### Excerpted records
● ● ● ● ● ● ●

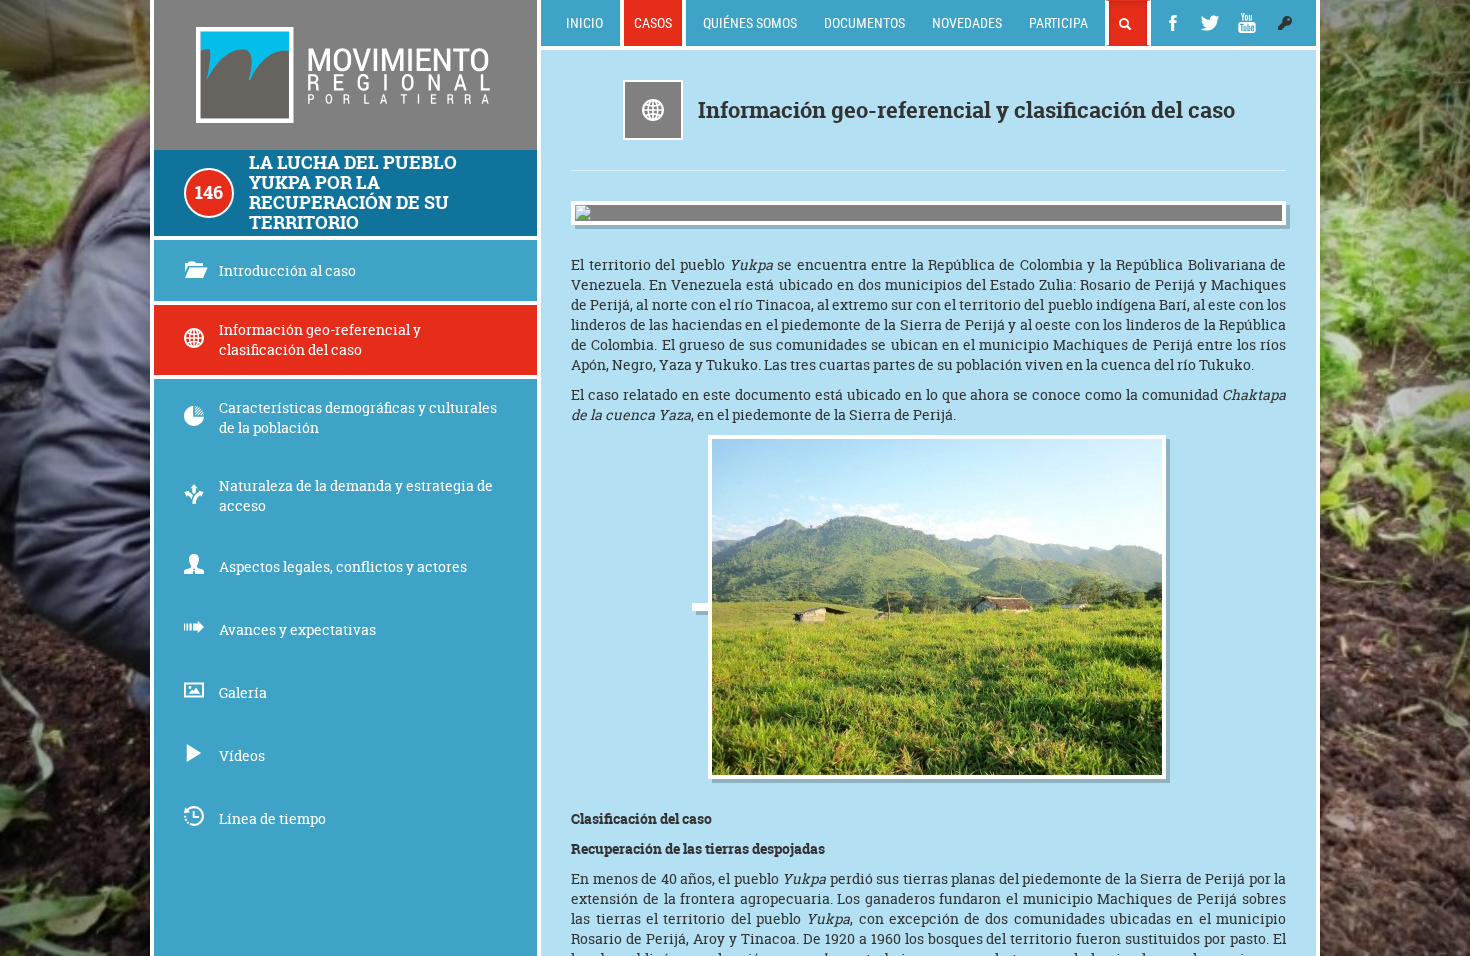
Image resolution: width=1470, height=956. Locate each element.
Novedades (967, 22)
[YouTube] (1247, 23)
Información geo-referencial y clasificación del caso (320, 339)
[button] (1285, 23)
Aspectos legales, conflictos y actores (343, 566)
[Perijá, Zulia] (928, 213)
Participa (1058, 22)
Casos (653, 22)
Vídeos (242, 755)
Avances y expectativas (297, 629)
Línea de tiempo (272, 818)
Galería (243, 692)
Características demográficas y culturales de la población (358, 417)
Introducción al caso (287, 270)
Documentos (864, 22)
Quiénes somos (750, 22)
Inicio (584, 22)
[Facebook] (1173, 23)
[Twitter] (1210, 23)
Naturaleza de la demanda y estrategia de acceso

● ● ● ● ● ● ●

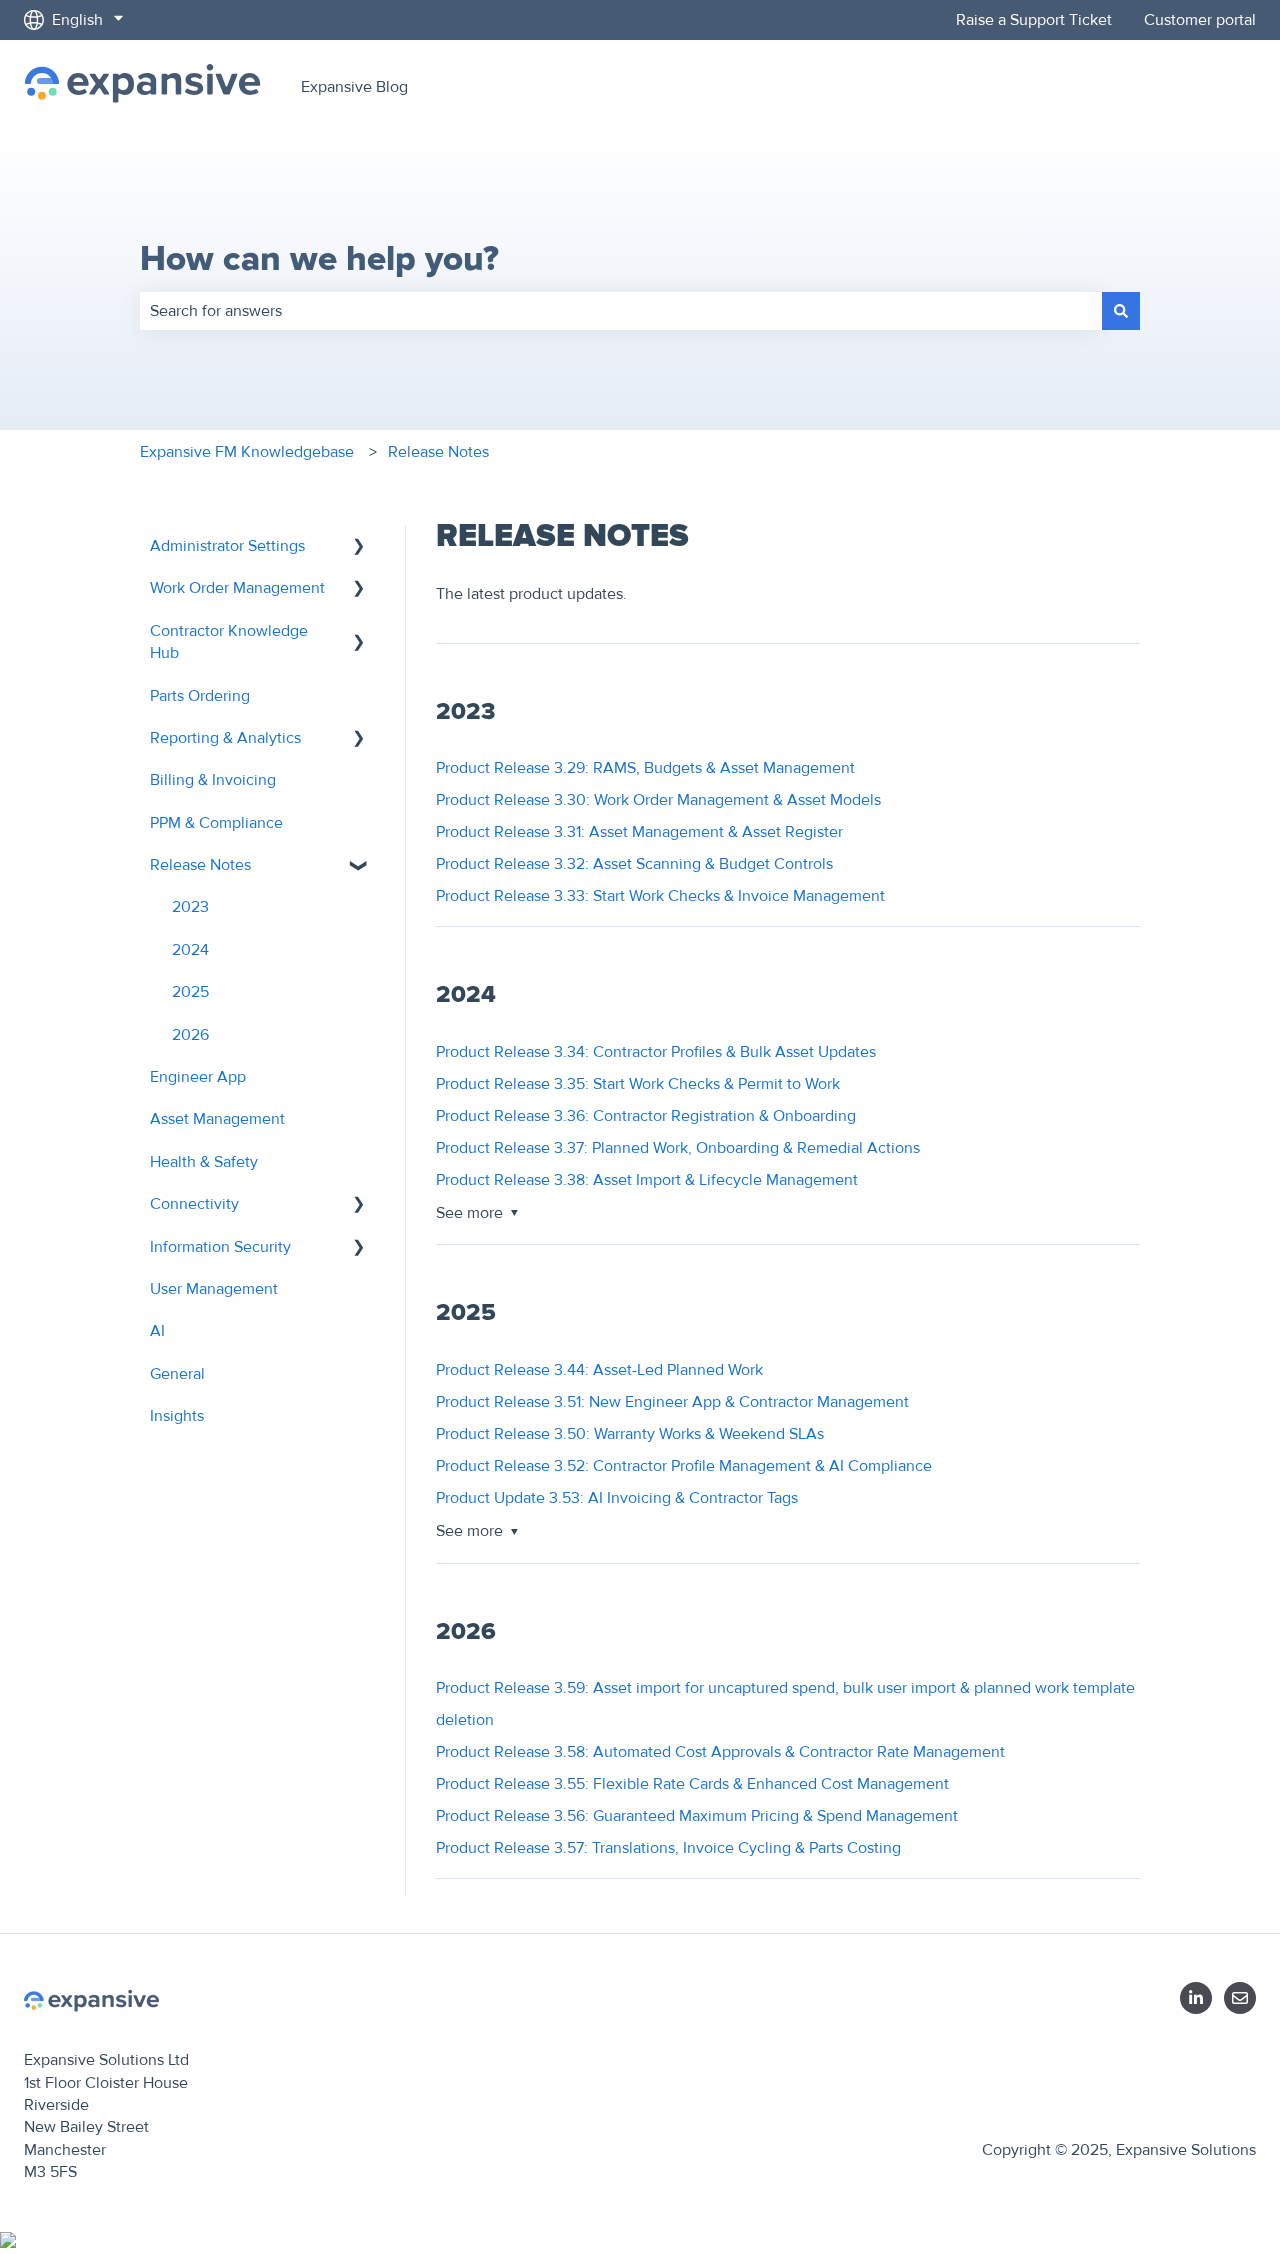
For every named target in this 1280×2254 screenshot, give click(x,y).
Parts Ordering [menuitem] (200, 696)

● ● ● ● ● ● ●

### The task
From the records above, give again exactly the lines running from the line with "Image resolution: width=1470, height=956." to the line with "Naturaleza de la", inclusive.

### Answer to the exercise
Image resolution: width=1470, height=956. Locate each element.
Novedades (967, 22)
[YouTube] (1247, 23)
Información geo-referencial y clasificación del caso (320, 339)
[button] (1285, 23)
Aspectos legales, conflictos y actores (343, 566)
[Perijá, Zulia] (928, 213)
Participa (1058, 22)
Casos (653, 22)
Vídeos (242, 755)
Avances y expectativas (297, 629)
Línea de tiempo (272, 818)
Galería (243, 692)
Características demográficas y culturales de la población (358, 417)
Introducción al caso (287, 270)
Documentos (864, 22)
Quiénes somos (750, 22)
Inicio (584, 22)
[Facebook] (1173, 23)
[Twitter] (1210, 23)
Naturaleza de la demanda y estrategia de acceso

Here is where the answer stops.